SECRECY surrounds some projects set up to demonstrate the best-practice principles recommended in the Egan report.

Although the number of demonstration projects submitted and approved is healthy – the first round attracted 48 worth a total of £1.4bn, and the second 35 worth £1.5bn – there are no details available on 12 of them.

This is despite the fact that the lessons from innovation projects are eventually meant to be shared to improve efficiency.

Stef Stefanou, a member of the Movement for Innovation board promoting the demonstration projects and chairman of specialist John Doyle, said: "There are commercial considerations here. Why should a company that has spent £10 000 developing an innovation give away something that is confidential from day one."

Mace chairman Ian Macpherson, who is retiring and being replaced on the board by Mace chief executive Bob White, said: "Perhaps some people in the first flush of excitement put projects forward and others on their teams have got nervous about it."

Ove Arup & Partners associate director and board secondee Paul Craddock said: "We cannot push the demonstration projects too hard in terms of providing too much information."

Demonstration projects promise to innovate in four ways: by providing ways to partner the supply chain, improving the production of components, developing products and project implementation.

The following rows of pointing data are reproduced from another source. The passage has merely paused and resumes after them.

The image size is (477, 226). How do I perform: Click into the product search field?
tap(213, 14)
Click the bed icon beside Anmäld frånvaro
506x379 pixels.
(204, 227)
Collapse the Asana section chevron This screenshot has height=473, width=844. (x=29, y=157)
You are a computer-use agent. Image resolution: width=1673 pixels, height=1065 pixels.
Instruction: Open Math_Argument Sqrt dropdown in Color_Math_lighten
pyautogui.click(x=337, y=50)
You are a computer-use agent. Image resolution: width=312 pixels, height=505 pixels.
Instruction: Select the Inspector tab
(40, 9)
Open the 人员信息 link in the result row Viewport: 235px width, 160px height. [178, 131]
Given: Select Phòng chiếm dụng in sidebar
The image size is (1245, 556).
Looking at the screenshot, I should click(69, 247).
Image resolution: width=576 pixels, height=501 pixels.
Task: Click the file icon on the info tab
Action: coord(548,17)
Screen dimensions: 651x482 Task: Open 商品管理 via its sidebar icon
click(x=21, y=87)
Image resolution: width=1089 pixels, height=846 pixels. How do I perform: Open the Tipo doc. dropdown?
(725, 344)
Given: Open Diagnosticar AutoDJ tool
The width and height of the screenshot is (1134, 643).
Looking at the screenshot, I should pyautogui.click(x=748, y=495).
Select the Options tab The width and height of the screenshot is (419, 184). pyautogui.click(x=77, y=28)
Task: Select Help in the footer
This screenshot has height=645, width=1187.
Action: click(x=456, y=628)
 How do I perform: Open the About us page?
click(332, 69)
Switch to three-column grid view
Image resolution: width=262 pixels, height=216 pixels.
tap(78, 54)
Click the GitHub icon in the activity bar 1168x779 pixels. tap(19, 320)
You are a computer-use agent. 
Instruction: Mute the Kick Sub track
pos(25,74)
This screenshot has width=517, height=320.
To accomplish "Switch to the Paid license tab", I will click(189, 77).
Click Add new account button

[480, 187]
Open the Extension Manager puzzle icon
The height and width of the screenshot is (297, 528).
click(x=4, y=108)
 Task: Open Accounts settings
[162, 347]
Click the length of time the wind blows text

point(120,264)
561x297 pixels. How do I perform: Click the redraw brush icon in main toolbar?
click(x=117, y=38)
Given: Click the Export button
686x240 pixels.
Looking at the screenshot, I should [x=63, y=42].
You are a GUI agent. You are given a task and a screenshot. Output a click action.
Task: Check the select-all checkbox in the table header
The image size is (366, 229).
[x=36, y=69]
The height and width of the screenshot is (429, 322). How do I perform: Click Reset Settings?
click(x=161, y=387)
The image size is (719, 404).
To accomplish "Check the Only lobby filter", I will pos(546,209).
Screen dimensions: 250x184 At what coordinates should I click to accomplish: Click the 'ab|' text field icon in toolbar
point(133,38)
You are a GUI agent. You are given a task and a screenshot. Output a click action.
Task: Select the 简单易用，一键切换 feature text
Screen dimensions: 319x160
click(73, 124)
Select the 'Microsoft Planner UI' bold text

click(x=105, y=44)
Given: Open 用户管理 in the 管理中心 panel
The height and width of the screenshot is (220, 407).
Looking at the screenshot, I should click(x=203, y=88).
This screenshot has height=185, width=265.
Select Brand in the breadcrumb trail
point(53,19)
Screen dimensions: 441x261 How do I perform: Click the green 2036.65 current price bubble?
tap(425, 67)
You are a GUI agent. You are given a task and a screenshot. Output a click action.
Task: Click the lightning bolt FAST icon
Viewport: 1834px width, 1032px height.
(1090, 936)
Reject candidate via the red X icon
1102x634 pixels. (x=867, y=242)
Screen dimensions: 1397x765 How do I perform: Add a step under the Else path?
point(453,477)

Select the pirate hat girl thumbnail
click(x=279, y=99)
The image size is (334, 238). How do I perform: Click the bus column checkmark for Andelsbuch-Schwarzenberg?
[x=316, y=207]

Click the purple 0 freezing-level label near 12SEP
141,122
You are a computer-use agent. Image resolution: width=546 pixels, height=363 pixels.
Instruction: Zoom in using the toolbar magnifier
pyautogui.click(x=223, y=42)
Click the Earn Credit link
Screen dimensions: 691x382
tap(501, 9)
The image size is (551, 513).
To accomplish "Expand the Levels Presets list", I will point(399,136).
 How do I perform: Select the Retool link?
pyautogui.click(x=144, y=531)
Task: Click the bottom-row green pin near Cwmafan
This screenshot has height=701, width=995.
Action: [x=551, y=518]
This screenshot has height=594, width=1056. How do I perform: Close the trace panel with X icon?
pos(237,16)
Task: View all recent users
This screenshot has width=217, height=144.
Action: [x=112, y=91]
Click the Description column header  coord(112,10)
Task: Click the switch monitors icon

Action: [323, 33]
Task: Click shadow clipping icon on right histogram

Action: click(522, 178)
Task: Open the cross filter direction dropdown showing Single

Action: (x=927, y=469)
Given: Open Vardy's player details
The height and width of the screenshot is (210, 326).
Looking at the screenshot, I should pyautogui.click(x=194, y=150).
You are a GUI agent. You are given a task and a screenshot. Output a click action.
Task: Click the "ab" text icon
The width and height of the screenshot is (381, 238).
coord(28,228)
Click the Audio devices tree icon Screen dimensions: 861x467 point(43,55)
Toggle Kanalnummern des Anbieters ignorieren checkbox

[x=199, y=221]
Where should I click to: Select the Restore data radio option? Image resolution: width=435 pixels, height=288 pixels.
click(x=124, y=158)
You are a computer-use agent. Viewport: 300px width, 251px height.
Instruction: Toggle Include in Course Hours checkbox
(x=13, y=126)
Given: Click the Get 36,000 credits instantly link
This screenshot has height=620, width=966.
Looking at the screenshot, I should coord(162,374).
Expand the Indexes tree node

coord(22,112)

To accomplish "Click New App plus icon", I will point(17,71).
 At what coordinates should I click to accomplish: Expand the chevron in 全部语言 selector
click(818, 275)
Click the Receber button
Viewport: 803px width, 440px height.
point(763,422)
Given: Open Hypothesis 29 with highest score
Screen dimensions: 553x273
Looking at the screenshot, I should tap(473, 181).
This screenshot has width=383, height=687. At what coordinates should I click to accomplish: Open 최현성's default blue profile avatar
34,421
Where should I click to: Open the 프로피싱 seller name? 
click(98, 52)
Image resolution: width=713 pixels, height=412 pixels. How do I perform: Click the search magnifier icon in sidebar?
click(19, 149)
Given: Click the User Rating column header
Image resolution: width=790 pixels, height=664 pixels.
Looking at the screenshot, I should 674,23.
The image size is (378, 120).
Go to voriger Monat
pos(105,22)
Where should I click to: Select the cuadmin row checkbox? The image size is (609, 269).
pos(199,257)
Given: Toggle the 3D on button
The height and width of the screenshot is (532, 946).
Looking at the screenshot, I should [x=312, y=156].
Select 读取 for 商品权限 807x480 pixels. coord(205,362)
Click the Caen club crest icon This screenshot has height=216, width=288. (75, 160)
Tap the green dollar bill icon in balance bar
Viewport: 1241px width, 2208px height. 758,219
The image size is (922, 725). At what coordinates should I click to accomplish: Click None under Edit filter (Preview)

Project implementation is the area in which most firms are promising to provide details of innovation, with many firms aiming to innovate in more than one area.

Eventually, the movement aims to reveal which demonstration projects will demonstrate which innovation, but for now, this cannot be revealed. Some project teams are wary of the publicity surrounding their promises to innovate.

Movement chairman Alan Crane said a funding drive will be launched in July to allow the board to continue its work. The board is also promising to start examining the importance of design quality, with architect Rab Bennetts to join it.